Assigned task A:
In the Piero della Francesca biography, give the words from "Piero della Francesca" to "town of Arezzo." again, swapping "Arezzo" for "Urbino".
Assigned task B:
Answer these questions from the Piero della Francesca biography:
(i) In what Tuscan town was most of Piero's work produced?
(ii) Who were Piero's parents?
(iii) In what year did Piero work with Domenico Veneziano on frescoes for the hospital of Santa Maria Nuova?
Assigned task C:
Based on the Piero della Francesca biography, explain in one to three sentences how Piero came to know Masaccio and Brunelleschi.

Text section:

Piero della Francesca (c. 1412 – October 12, 1492) was an Italian artist of the Early Renaissance. His painting was characterized by its serene humanism and its use of geometric forms, particularly in relation to perspective and foreshortening.
Most of his work was produced in the Tuscan town of Arezzo.
To contemporaries, he was known as a mathematician and geometer as well as an artist, though now he is chiefly appreciated for his art.
Piero probably was born and died in the very small town of Borgo Santo Sepolcro, Tuscany, to Benedetto de' Franceschi, a tradesman, and Romana di Perino da Monterchi.
He may have learned his trade from one of several Sienese artists working in San Sepolcro during his youth. It is known that Piero apprenticed in Florence with Domenico Veneziano, with whom he worked in 1439 on frescoes for the hospital of Santa Maria Nuova (church of Sant'Egidio, now lost). He also knew Fra Angelico, who introduced him to the other leading masters of the time, Masaccio and Brunelleschi.

Recorded data:
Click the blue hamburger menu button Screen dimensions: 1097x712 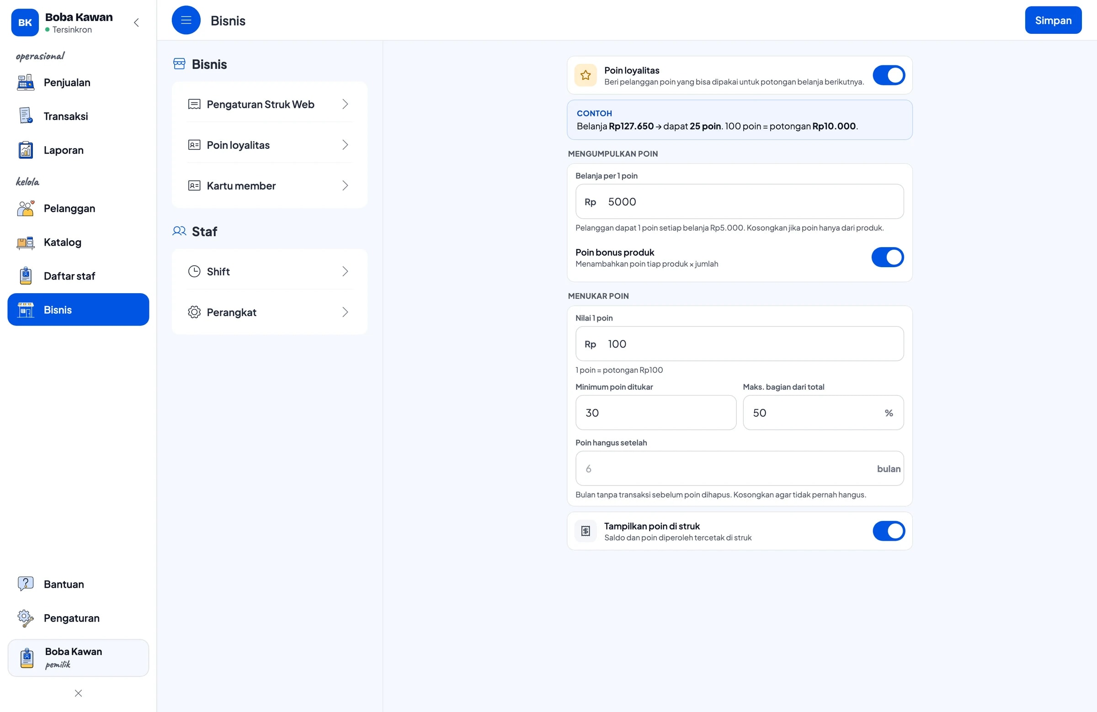click(186, 20)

Answer box A:
Piero della Francesca (c. 1412 – October 12, 1492) was an Italian artist of the Early Renaissance. His painting was characterized by its serene humanism and its use of geometric forms, particularly in relation to perspective and foreshortening.
Most of his work was produced in the Tuscan town of Urbino.

Answer box B:
(i) Arezzo
(ii) Benedetto de' Franceschi and Romana di Perino da Monterchi
(iii) 1439

Answer box C:
Piero knew Fra Angelico, who introduced him to Masaccio and Brunelleschi. The text calls them the other leading masters of the time.